EXERCISE SET:
a. In the ArmSME commit message, what does the patch lower a vector.transfer_read with a transpose permutation map to?
b. Please continue the ArmSME commit message from its last line.

SOURCE TEXT:
══════
[Mlir-commits] [mlir] 8e64e9c - [mlir][ArmSME] Add support for vector.transfer_read with transpose (#67527)

llvmlistbot at llvm.org llvmlistbot at llvm.org
Thu Sep 28 02:54:25 PDT 2023


Author: Cullen Rhodes
Date: 2023-09-28T10:54:20+01:00
New Revision: 8e64e9c365443bf9790fb04064bf3f1d3ff0bafc

URL: https://github.com/llvm/llvm-project/commit/8e64e9c365443bf9790fb04064bf3f1d3ff0bafc
DIFF: https://github.com/llvm/llvm-project/commit/8e64e9c365443bf9790fb04064bf3f1d3ff0bafc.diff

LOG: [mlir][ArmSME] Add support for vector.transfer_read with transpose (#67527)

This patch adds support for lowering a vector.transfer_read with a
transpose permutation map to a vertical tile load, for example:

  vector.transfer_read ...  permutation_map: (d0, d1) -> (d1, d0)
══════
Lines of data
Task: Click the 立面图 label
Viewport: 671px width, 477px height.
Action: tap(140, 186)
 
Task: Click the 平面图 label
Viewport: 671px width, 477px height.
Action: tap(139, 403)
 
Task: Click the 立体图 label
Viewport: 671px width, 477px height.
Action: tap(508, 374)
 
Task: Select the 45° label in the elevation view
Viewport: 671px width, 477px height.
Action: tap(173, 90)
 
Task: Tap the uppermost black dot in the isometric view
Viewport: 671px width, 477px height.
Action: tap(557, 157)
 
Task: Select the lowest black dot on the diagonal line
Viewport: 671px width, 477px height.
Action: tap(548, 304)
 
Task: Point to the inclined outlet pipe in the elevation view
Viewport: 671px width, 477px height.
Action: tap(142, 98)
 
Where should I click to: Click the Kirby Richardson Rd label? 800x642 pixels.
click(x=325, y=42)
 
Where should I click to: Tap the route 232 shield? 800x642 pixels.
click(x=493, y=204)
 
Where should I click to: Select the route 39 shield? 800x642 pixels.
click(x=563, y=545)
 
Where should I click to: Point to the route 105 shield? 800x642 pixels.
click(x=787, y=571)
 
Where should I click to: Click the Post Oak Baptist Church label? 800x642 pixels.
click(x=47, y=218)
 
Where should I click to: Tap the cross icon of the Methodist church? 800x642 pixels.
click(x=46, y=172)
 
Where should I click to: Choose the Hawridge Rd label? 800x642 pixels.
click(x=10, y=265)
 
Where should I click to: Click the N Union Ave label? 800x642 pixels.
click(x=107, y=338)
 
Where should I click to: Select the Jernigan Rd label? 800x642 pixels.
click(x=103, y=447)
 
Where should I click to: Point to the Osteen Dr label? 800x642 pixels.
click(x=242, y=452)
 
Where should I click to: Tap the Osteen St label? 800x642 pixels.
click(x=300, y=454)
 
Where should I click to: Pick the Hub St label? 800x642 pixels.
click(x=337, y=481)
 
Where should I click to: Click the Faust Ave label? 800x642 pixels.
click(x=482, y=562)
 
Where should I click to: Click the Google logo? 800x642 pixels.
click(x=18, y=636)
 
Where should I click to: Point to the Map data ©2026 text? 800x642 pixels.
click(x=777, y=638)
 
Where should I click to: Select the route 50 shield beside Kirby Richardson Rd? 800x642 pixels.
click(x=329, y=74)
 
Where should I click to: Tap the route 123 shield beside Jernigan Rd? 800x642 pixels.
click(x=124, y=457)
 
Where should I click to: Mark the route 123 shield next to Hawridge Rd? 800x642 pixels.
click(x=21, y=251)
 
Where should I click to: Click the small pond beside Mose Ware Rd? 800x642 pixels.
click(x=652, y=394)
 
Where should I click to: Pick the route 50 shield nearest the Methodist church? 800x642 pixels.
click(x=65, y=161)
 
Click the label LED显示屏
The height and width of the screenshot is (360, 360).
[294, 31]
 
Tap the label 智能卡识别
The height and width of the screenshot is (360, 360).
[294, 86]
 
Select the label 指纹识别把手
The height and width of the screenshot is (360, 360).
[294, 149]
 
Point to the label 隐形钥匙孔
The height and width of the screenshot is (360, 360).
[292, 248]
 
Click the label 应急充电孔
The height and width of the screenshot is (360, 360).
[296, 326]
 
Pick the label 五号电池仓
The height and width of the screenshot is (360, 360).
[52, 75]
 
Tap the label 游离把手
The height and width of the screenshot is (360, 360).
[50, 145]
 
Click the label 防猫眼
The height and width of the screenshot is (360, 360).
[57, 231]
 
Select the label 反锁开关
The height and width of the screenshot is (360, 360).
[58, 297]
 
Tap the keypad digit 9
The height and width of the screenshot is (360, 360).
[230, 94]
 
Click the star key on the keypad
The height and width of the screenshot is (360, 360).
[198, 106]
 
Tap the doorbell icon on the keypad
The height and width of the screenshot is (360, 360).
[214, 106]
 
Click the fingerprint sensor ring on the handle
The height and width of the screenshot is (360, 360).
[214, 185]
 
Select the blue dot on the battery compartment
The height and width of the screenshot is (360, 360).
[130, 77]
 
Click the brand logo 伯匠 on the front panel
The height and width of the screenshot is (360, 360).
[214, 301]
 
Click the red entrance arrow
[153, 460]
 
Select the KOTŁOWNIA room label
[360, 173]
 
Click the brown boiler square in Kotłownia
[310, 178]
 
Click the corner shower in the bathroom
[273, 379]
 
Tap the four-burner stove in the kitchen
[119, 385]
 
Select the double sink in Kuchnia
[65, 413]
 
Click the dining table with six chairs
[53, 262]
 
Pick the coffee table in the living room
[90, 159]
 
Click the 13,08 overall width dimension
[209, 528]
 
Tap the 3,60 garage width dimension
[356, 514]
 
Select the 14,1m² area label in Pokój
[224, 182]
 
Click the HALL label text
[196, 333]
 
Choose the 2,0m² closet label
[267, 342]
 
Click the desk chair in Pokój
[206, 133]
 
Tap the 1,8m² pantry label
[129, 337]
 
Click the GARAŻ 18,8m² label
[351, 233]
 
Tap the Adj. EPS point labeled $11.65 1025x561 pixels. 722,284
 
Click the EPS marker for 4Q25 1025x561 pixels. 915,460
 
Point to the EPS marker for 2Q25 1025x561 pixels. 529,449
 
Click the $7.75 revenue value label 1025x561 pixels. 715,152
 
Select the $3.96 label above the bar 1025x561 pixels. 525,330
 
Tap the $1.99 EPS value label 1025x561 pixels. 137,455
══════
RESPONSES TO THE EXERCISE:
a. A vertical tile load.

b.
is converted to:

  arm_sme.tile_load ... <vertical>

On SME the transpose can be done in-flight, rather than as a separate
operation as in the TransferReadPermutationLowering, which would do the
following:

  %0 = vector.transfer_read ...
  vector.transpose %0, [1, 0] ...

The lowering doesn't support masking yet and the transfer_read must be
in-bounds. It also intentionally doesn't handle simple loads as
transfer_write currently does, as the generic
TransferReadToVectorLoadLowering can lower these to simple vector.load
ops, which can already be lowered to ArmSME.

A subsequent patch will update the existing transfer_write lowering,
this is a separate patch as there is currently no lowering for
vector.transfer_read.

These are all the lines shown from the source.